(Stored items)
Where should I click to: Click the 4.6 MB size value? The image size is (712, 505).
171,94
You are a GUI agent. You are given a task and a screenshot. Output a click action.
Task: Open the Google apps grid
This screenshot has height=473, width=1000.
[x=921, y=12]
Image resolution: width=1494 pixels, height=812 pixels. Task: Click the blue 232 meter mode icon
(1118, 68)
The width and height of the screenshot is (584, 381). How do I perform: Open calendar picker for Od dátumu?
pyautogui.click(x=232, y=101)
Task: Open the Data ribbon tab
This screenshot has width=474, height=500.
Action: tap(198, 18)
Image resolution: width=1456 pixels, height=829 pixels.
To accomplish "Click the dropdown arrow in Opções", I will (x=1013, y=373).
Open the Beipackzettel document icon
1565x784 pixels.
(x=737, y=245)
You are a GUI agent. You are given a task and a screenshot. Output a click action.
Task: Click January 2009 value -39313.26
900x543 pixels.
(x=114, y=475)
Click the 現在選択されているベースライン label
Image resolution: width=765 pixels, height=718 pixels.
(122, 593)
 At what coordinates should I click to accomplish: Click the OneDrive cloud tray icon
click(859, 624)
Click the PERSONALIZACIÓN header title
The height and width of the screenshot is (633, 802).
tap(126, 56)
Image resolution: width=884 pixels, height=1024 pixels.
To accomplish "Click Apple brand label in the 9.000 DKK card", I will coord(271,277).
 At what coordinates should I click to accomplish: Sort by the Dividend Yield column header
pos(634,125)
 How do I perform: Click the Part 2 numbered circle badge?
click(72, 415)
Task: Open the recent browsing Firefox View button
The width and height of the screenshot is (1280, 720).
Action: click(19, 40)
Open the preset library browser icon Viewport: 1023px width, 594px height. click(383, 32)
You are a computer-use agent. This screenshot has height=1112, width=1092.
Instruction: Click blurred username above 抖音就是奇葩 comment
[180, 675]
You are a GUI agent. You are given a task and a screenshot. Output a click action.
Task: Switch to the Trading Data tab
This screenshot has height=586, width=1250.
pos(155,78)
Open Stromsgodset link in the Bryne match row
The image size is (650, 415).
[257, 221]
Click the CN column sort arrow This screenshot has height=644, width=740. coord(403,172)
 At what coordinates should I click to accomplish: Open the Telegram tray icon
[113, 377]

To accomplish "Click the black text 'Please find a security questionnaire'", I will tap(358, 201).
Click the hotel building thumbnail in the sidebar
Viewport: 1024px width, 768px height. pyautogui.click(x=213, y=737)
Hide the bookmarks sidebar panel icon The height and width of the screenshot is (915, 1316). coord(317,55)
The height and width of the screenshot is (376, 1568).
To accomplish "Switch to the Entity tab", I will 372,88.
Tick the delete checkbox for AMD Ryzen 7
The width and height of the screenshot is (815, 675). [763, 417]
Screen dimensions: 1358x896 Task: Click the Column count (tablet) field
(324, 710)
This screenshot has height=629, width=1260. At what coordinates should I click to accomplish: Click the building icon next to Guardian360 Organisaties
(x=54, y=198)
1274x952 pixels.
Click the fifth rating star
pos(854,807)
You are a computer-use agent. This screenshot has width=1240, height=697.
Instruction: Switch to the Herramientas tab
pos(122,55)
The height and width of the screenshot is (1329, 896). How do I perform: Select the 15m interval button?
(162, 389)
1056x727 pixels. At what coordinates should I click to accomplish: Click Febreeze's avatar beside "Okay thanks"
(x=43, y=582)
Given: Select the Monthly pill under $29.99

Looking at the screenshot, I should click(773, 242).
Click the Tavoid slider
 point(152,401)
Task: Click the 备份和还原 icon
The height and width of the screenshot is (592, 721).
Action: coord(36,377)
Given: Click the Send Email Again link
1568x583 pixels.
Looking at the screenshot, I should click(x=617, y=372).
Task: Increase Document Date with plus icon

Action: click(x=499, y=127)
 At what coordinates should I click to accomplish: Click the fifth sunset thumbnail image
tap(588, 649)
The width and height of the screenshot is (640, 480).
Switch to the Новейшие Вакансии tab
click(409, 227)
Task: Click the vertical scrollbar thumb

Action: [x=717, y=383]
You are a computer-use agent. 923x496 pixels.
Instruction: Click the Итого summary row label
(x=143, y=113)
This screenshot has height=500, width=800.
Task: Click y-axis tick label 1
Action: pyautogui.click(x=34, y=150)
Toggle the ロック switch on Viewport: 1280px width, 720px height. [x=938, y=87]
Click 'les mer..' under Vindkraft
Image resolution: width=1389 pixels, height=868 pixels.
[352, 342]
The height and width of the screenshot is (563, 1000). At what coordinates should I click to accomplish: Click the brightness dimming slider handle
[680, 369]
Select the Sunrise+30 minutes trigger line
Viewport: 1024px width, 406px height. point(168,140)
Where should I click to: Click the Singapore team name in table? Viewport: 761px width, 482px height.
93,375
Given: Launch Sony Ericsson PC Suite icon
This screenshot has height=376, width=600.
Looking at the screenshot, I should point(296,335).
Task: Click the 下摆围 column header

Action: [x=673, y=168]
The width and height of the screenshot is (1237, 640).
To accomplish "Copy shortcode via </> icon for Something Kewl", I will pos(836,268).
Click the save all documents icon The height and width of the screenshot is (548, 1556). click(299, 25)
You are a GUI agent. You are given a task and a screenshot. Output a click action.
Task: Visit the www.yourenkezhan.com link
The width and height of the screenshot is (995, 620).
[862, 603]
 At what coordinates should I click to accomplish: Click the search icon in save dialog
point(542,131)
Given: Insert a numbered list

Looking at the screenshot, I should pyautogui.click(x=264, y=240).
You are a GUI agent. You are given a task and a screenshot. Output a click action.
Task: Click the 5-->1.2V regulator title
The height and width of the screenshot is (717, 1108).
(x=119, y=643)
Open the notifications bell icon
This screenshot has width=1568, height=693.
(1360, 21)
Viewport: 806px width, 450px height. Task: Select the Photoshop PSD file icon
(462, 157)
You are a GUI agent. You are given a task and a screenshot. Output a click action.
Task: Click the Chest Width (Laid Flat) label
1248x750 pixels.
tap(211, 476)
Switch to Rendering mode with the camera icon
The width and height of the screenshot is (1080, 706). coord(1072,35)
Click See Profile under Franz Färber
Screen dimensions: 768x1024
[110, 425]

**Task item**
Extract all of the data above without altering anything.

**Response box**
Where should I click to: Click the 4.6 MB size value? The image size is (712, 505).
171,94
You are a GUI agent. You are given a task and a screenshot. Output a click action.
Task: Open the Google apps grid
This screenshot has height=473, width=1000.
[x=921, y=12]
Image resolution: width=1494 pixels, height=812 pixels. Task: Click the blue 232 meter mode icon
(1118, 68)
The width and height of the screenshot is (584, 381). How do I perform: Open calendar picker for Od dátumu?
pyautogui.click(x=232, y=101)
Task: Open the Data ribbon tab
This screenshot has width=474, height=500.
Action: tap(198, 18)
Image resolution: width=1456 pixels, height=829 pixels.
To accomplish "Click the dropdown arrow in Opções", I will (x=1013, y=373).
Open the Beipackzettel document icon
1565x784 pixels.
(x=737, y=245)
You are a GUI agent. You are given a task and a screenshot. Output a click action.
Task: Click January 2009 value -39313.26
900x543 pixels.
(x=114, y=475)
Click the 現在選択されているベースライン label
Image resolution: width=765 pixels, height=718 pixels.
(122, 593)
 At what coordinates should I click to accomplish: Click the OneDrive cloud tray icon
click(859, 624)
Click the PERSONALIZACIÓN header title
The height and width of the screenshot is (633, 802).
tap(126, 56)
Image resolution: width=884 pixels, height=1024 pixels.
To accomplish "Click Apple brand label in the 9.000 DKK card", I will coord(271,277).
 At what coordinates should I click to accomplish: Sort by the Dividend Yield column header
pos(634,125)
 How do I perform: Click the Part 2 numbered circle badge?
click(72, 415)
Task: Open the recent browsing Firefox View button
The width and height of the screenshot is (1280, 720).
Action: click(19, 40)
Open the preset library browser icon Viewport: 1023px width, 594px height. click(383, 32)
You are a computer-use agent. This screenshot has height=1112, width=1092.
Instruction: Click blurred username above 抖音就是奇葩 comment
[180, 675]
You are a GUI agent. You are given a task and a screenshot. Output a click action.
Task: Switch to the Trading Data tab
This screenshot has height=586, width=1250.
pos(155,78)
Open Stromsgodset link in the Bryne match row
The image size is (650, 415).
[257, 221]
Click the CN column sort arrow This screenshot has height=644, width=740. coord(403,172)
 At what coordinates should I click to accomplish: Open the Telegram tray icon
[113, 377]

To accomplish "Click the black text 'Please find a security questionnaire'", I will tap(358, 201).
Click the hotel building thumbnail in the sidebar
Viewport: 1024px width, 768px height. pyautogui.click(x=213, y=737)
Hide the bookmarks sidebar panel icon The height and width of the screenshot is (915, 1316). coord(317,55)
The height and width of the screenshot is (376, 1568).
To accomplish "Switch to the Entity tab", I will 372,88.
Tick the delete checkbox for AMD Ryzen 7
The width and height of the screenshot is (815, 675). [763, 417]
Screen dimensions: 1358x896 Task: Click the Column count (tablet) field
(324, 710)
This screenshot has height=629, width=1260. At what coordinates should I click to accomplish: Click the building icon next to Guardian360 Organisaties
(x=54, y=198)
1274x952 pixels.
Click the fifth rating star
pos(854,807)
You are a computer-use agent. This screenshot has width=1240, height=697.
Instruction: Switch to the Herramientas tab
pos(122,55)
The height and width of the screenshot is (1329, 896). How do I perform: Select the 15m interval button?
(162, 389)
1056x727 pixels. At what coordinates should I click to accomplish: Click Febreeze's avatar beside "Okay thanks"
(x=43, y=582)
Given: Select the Monthly pill under $29.99

Looking at the screenshot, I should click(773, 242).
Click the Tavoid slider
 point(152,401)
Task: Click the 备份和还原 icon
The height and width of the screenshot is (592, 721).
Action: coord(36,377)
Given: Click the Send Email Again link
1568x583 pixels.
Looking at the screenshot, I should click(x=617, y=372).
Task: Increase Document Date with plus icon

Action: click(x=499, y=127)
 At what coordinates should I click to accomplish: Click the fifth sunset thumbnail image
tap(588, 649)
The width and height of the screenshot is (640, 480).
Switch to the Новейшие Вакансии tab
click(409, 227)
Task: Click the vertical scrollbar thumb

Action: [x=717, y=383]
You are a computer-use agent. 923x496 pixels.
Instruction: Click the Итого summary row label
(x=143, y=113)
This screenshot has height=500, width=800.
Task: Click y-axis tick label 1
Action: pyautogui.click(x=34, y=150)
Toggle the ロック switch on Viewport: 1280px width, 720px height. [x=938, y=87]
Click 'les mer..' under Vindkraft
Image resolution: width=1389 pixels, height=868 pixels.
[352, 342]
The height and width of the screenshot is (563, 1000). At what coordinates should I click to accomplish: Click the brightness dimming slider handle
[680, 369]
Select the Sunrise+30 minutes trigger line
Viewport: 1024px width, 406px height. point(168,140)
Where should I click to: Click the Singapore team name in table? Viewport: 761px width, 482px height.
93,375
Given: Launch Sony Ericsson PC Suite icon
This screenshot has height=376, width=600.
Looking at the screenshot, I should point(296,335).
Task: Click the 下摆围 column header

Action: [x=673, y=168]
The width and height of the screenshot is (1237, 640).
To accomplish "Copy shortcode via </> icon for Something Kewl", I will pos(836,268).
Click the save all documents icon The height and width of the screenshot is (548, 1556). click(299, 25)
You are a GUI agent. You are given a task and a screenshot. Output a click action.
Task: Visit the www.yourenkezhan.com link
The width and height of the screenshot is (995, 620).
[862, 603]
 At what coordinates should I click to accomplish: Click the search icon in save dialog
point(542,131)
Given: Insert a numbered list

Looking at the screenshot, I should pyautogui.click(x=264, y=240).
You are a GUI agent. You are given a task and a screenshot. Output a click action.
Task: Click the 5-->1.2V regulator title
The height and width of the screenshot is (717, 1108).
(x=119, y=643)
Open the notifications bell icon
This screenshot has width=1568, height=693.
(1360, 21)
Viewport: 806px width, 450px height. Task: Select the Photoshop PSD file icon
(462, 157)
You are a GUI agent. You are given a task and a screenshot. Output a click action.
Task: Click the Chest Width (Laid Flat) label
1248x750 pixels.
tap(211, 476)
Switch to Rendering mode with the camera icon
The width and height of the screenshot is (1080, 706). coord(1072,35)
Click See Profile under Franz Färber
Screen dimensions: 768x1024
[110, 425]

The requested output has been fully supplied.